So we now have a release date for SC2's expac, Heart of the Swarm.
However, unlike Blizzard release dates of years past, HotS* has been announced four months in advance, on March 12, 2013. The typical Blizz release announcement is 1-2 months in advance, so more than doubling that is more than a bit unusual.
I don't think I can read too much into the release date --unless it's not quite stable enough and Blizz is confident they'll make the release date if they push it out far enough-- but what is likely is that Blizz took Christmas and sports into consideration when announcing the release date. If HotS is ready for the traditional 2 month release date, a mid-January release date is too close to Christmas to attract attention from the casual player (who most likely got a stack of games for presents). Mid-February is possible, but there's a little holiday called Valentine's Day out there that might provide some competition.** Finally, mid-March is right in the middle of the men's and women's college basketball tournament, March Madness, and right after the NFL season concludes.

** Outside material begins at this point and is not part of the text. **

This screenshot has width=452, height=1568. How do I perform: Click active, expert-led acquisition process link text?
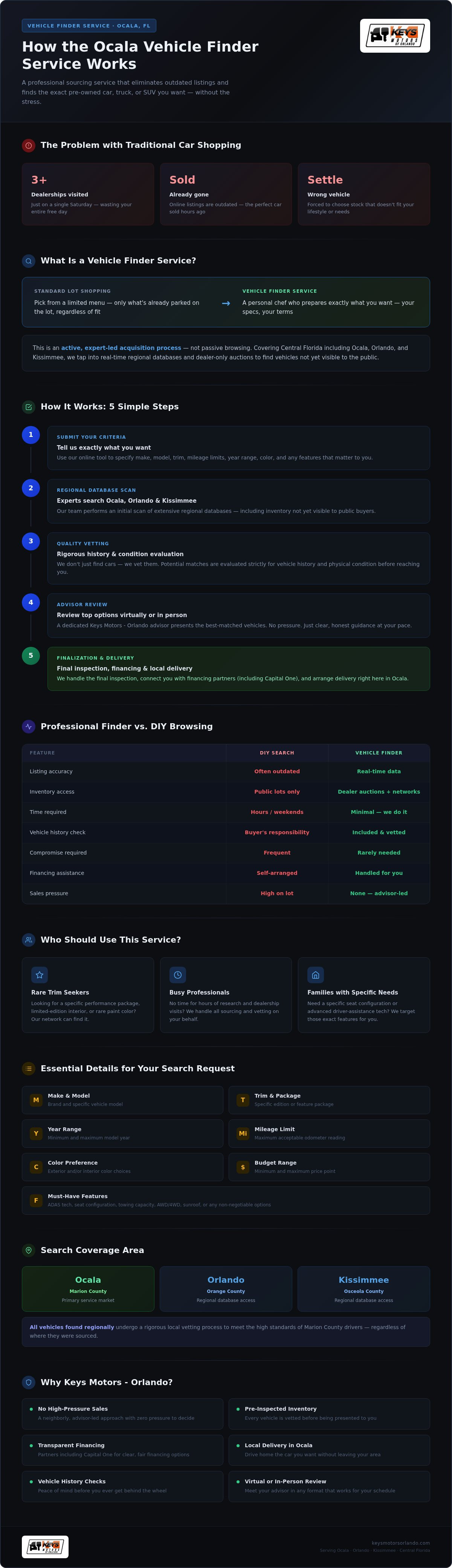click(x=121, y=348)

Okay, what's the big deal about sports, right? Well....
I've noticed the past several Blizz releases are promoted heavily on U.S. sports broadcasts. Cata, Mists, D3, and SC2 have all been promoted heavily on ESPN, FOX Sports, and regular network sports broadcasts. Blizz would be crazy to not try to capitalize on the sporting events over January through March. I've been seeing ads for Assassin's Creed III on baseball, the Olympics, and (American) football since the summer, and believe me, Blizz took notice. They want that gamer demographic that sports broadcasts provides.

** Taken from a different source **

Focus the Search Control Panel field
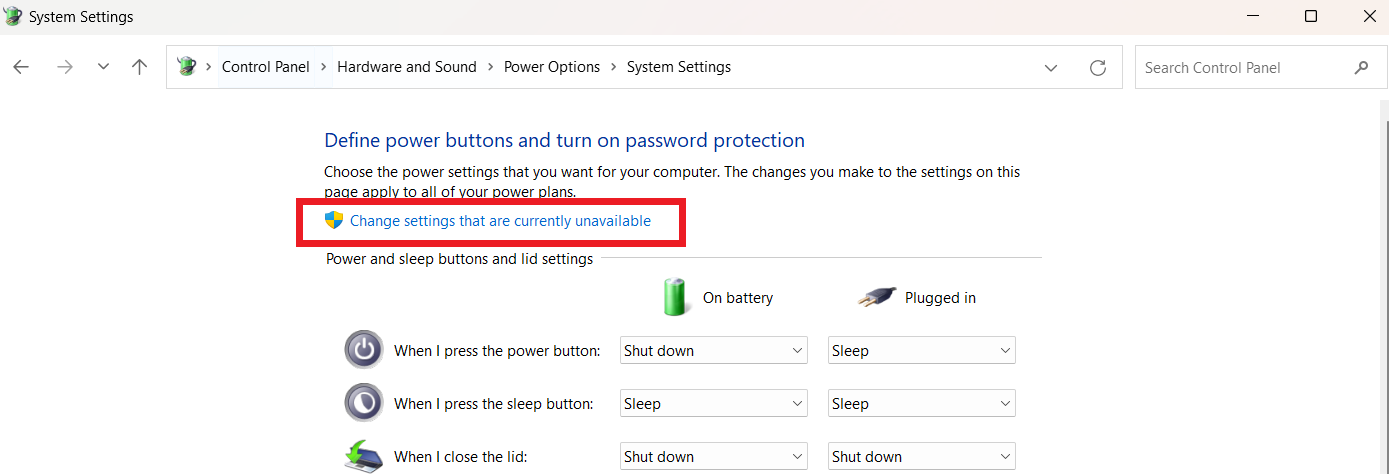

Which also begs the question: why didn't other MMO game companies, such as Funcom, Bioware, or ArenaNet, go for the same advertising target as heavily? Given the discussions in Gen Chat during the Olympics, you'd think that the sports viewer is a large part of the audience for TOR, Star Wars or no Star Wars. And The Secret World would be perfect for that subset as well, particularly given all of the crime dramas that the CBS network promotes on their sports broadcasts. It seems that these companies (as well as Turbine) relied more upon social media rather than going out and promoting their game in the same manner that Blizz does. Social media is great, but it has to be one part of a more comprehensive advertising plan.
Well, here's to the next several months, and seeing a lot of Sarah Kerrigan on the small screen!
*Hots. Yeah, that'll work for an acronym.
**I can see the YouTube video now: going out with your S.O. on Valentine's Day, or playing a video game? You decide!